▶ [DATA PROVIDED]:
————————

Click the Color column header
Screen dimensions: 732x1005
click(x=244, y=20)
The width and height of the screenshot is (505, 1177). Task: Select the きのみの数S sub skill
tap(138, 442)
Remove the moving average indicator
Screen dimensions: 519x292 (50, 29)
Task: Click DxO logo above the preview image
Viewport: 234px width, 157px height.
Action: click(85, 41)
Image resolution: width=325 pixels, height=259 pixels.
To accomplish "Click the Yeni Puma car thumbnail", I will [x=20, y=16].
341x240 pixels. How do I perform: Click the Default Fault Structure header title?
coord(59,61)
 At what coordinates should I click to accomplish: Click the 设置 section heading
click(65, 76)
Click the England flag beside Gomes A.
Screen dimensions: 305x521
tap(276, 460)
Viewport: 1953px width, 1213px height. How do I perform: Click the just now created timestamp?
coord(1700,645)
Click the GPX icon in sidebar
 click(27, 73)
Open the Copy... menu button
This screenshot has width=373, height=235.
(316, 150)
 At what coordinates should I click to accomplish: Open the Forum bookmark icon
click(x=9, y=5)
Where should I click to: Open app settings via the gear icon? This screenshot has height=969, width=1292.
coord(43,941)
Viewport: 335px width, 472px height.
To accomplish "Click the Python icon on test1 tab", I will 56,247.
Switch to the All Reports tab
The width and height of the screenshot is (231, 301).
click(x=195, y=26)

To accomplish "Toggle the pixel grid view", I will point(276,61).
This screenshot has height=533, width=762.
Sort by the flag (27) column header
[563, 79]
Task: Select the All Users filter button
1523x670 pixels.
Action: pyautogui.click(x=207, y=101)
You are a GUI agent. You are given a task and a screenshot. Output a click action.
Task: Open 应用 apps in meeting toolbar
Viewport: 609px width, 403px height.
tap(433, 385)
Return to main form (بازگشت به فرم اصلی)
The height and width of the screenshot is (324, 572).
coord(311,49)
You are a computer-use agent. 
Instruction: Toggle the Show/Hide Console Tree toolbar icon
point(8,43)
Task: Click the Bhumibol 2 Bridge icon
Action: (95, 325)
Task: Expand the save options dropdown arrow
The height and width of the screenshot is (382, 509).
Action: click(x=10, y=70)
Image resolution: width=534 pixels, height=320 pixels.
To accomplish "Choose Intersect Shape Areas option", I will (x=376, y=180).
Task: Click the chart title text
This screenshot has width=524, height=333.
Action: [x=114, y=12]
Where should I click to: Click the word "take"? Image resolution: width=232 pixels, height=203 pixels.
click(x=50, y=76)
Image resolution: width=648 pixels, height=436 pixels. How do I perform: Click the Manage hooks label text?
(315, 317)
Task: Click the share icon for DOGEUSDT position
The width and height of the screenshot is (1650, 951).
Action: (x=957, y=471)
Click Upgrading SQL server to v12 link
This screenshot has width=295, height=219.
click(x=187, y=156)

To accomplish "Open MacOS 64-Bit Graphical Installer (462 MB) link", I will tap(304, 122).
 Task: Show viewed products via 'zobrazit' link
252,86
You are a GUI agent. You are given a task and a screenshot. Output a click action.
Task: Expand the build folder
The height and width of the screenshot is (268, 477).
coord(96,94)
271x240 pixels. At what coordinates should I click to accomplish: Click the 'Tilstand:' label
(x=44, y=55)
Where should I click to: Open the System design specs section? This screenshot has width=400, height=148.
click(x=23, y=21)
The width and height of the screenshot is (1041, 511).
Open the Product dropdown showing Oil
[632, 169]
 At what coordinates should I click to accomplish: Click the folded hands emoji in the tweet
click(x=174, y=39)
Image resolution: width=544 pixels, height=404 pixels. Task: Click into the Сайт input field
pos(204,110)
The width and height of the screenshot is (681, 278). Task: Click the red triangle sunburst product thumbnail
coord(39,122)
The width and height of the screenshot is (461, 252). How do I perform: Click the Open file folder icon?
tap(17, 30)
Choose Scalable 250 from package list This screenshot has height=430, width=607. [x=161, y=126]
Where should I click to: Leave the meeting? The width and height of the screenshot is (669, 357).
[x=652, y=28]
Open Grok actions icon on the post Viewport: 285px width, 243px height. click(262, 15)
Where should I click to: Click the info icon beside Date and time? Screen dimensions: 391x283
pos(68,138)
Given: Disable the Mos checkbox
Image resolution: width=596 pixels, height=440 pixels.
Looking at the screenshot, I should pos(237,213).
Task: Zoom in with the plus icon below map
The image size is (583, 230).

————————

▶ [PROBLEM DETAILS]: Tally the lines in the listing that hold "Choose" and report the number alone.

▶ [SOLUTION BELOW]: 2